Artificial Ventilation
Once the airway has been reestablished and cleared of obstructions, an estimate must be made concerning the adequacy of oxygenation and ventilation. If the patient has inadequate ventilation or cannot maintain normal oxygen saturation despite high concentrations of supplemental oxygen, artificial ventilation must commence. All attempts should be made to avoid mouth-to-mouth ventilation, given the risk of infectious disease transmission, unless there is no alternative. Mouth-to-mask ventilation is the preferred method of artificial ventilation until a bag-valve-mask becomes available. Mouth-to-mask ventilation provides a barrier between rescuer and patient through incorporation of a unidirectional valve in the device. The unidirectional valve directs the patient's exhaled air away from the rescuer and isolates the two airways. The transparent plastic composition also provides an imper- vious barrier to blood and vomitus.

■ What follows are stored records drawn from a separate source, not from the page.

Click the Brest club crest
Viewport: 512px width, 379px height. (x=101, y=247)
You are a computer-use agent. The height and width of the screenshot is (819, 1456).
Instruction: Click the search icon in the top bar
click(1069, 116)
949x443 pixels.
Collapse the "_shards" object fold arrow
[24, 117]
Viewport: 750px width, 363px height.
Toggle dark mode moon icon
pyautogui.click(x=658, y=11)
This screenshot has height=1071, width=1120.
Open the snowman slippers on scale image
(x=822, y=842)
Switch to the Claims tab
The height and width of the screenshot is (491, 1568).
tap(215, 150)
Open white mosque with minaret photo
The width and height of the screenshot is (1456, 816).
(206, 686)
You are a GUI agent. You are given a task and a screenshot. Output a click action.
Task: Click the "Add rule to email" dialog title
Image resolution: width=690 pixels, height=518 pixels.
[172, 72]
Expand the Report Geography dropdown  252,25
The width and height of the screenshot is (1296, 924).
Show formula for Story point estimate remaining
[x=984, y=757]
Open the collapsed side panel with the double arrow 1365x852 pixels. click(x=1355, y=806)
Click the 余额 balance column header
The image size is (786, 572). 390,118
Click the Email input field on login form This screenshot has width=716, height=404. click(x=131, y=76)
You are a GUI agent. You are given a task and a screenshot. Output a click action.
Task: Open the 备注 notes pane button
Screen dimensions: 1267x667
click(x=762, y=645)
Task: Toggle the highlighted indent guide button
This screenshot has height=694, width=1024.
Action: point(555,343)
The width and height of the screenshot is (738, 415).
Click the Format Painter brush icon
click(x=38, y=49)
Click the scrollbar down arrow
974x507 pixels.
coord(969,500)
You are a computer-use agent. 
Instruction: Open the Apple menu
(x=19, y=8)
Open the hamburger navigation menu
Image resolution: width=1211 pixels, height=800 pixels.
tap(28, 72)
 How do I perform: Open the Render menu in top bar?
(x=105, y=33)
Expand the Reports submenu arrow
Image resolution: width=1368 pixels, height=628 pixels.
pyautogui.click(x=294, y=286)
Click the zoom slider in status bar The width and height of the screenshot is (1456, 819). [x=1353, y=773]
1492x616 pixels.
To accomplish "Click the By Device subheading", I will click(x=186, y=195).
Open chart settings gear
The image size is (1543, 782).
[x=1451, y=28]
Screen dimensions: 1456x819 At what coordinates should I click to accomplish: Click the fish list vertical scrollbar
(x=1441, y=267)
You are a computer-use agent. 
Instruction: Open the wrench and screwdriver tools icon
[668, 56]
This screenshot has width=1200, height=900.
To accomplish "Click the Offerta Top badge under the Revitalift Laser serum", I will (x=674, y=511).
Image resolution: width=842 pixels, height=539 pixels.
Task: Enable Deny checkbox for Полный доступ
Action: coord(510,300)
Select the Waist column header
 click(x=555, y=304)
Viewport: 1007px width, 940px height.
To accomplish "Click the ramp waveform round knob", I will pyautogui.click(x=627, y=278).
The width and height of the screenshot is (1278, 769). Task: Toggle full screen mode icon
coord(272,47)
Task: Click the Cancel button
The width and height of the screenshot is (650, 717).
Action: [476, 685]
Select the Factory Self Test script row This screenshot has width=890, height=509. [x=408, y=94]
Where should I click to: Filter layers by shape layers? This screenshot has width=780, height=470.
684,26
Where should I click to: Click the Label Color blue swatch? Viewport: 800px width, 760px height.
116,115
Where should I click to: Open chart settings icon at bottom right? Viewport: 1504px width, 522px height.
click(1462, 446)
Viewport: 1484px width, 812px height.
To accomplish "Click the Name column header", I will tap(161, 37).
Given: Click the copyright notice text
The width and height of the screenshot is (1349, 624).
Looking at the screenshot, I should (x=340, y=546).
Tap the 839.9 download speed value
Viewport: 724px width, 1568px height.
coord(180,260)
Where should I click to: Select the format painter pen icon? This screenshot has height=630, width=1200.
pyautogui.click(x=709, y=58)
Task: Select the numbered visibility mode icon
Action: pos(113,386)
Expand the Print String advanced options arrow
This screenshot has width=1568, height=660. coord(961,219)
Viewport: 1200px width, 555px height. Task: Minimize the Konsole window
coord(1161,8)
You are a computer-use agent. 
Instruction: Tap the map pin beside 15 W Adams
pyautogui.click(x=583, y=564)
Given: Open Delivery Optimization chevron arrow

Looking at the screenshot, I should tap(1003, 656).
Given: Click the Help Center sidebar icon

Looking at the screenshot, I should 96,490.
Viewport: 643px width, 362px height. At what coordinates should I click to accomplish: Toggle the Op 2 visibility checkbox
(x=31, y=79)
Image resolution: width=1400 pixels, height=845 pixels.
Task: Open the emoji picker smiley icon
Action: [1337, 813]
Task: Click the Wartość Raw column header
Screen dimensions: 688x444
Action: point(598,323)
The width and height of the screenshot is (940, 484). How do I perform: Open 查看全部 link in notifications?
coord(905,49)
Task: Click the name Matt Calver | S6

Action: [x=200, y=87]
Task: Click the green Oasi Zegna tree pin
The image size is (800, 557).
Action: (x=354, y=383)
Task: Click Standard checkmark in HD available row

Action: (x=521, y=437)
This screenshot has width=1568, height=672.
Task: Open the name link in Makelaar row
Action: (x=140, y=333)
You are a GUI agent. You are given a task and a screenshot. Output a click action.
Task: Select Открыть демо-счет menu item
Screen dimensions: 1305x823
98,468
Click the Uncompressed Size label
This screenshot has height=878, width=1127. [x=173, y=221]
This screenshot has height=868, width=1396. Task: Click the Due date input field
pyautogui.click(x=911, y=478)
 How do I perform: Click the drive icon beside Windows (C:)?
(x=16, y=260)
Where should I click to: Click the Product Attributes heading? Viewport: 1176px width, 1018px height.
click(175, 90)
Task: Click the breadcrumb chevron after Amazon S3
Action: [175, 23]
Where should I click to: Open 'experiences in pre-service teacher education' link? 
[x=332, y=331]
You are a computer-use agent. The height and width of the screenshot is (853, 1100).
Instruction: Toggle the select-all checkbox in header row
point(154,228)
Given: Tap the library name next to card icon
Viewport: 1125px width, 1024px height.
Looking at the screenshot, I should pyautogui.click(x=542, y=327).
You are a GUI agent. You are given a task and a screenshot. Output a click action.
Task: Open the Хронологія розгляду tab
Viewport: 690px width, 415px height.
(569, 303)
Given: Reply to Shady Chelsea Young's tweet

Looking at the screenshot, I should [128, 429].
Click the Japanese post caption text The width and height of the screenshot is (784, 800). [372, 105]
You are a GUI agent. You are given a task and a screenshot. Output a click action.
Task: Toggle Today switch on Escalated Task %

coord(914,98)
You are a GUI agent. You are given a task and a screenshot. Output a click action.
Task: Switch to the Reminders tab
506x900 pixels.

Bag-valve-mask (BVM) ventilation is a basic skill taught to all healthcare professionals, but it is a difficult skill to remain proficient with, especially if it is used infrequently. No scientific studies to date are able to show that EMS providers consistently deliver adequate tidal volumes with a BVM. The two-man BVM technique is preferred in order to assure proper mask seal and reduce leakage of air around the face (see the photograph on opposite page). One provider forms a seal with the appropriately sized mask, while a second provider uses two hands to ventilate the patient. Factors that lead to inadequate ventilation and complications of artificial ventilation can be found in Tables II and III.